The Tables 3 and 4 show the performance obtained with the base learners using all the set of features (NSF), the features selected with FS and the features selected with BE. These results were obtained with a hold-out cross-validation with 70% for training and 30% for testing.

Table 3. Table of comparative results between the base learners used for the ensemble in terms of accuracy, sensitivity and specificity for Arousal.

Decision Tree was the base learner who gets the highest accuracy in the classification: NSF, FS, and BE. The SVM also reach results similar to the decision tree for both, Arousal and Valence targets. However, the SVM is more unstable than the decision tree. It is important to note that both selections improved the classification considerably in the tree statistics (accuracy, sensitivity, and specificity). This highlight indicates that there are several features, which indeed may confuse a classifier. A possible reason for this the redundancy added from many of them, or maybe some of these features do not offer any information about the interest state.

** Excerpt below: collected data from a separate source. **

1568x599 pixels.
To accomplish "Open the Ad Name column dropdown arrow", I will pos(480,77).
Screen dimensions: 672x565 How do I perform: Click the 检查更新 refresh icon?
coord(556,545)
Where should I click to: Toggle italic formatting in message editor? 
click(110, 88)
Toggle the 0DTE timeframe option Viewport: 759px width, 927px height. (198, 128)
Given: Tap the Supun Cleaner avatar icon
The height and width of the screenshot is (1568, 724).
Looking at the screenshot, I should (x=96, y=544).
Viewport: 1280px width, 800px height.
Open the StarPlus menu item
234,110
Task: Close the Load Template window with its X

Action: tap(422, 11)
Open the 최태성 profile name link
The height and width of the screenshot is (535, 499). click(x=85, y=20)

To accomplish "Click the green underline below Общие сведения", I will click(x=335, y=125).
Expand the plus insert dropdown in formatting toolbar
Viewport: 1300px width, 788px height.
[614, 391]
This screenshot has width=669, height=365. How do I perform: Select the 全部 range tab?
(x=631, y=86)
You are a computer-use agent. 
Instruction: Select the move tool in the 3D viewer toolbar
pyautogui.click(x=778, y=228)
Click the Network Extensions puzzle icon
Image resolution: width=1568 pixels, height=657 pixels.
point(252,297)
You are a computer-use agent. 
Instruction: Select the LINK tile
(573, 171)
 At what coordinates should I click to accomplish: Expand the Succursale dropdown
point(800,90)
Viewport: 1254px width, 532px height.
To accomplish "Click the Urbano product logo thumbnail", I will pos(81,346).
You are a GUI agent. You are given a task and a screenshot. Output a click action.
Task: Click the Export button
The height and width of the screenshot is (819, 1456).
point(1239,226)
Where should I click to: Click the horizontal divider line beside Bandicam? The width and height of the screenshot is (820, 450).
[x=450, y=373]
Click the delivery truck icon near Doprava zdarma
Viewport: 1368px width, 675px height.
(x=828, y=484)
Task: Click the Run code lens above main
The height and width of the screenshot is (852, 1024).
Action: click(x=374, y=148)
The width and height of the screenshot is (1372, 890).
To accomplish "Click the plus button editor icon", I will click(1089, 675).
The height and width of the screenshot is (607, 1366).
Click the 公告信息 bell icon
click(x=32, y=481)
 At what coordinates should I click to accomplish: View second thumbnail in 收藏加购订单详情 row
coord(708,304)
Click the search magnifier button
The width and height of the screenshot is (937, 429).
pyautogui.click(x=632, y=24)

Table 4. Table of comparative results between the base learners used for the ensemble in terms of accuracy, sensitivity and specificity for Valence.

From the table of results, we can conclude that Valence target is more difficult to detect than Arousal, this could be for the features computed, or even, the selected channels may not be enough for Valence recognition. Nevertheless, with the ensembles is possible to obtain results of classification above 70% of accuracy, sensitivity, and specificity. Even though, we do not perform a parameters tuning for some of the base learners, these result probes that is possible to achieve results more efficient, demonstrating that ensemble classifiers could be stronger than single classifiers.

It is important to remark, that our data only has 22 patients with more balance between classes for both scales, Arousal and Valence. Besides, we test with all the patient mixed, instead of leaving one out and training with him.

7 Conclusions

We have presented an effective strategy to classify emotions that achieves an accuracy over 70% with a feature selection stage that efficiently finds the best set of features that explains the best the target label for scales. Nevertheless, our data employment is not the standard of state-of-art methods that train with some patient and test with the remaining, our methodology proves to be an alternative, and as future work, we propose to use the same training/test structure as the state-of-art methods.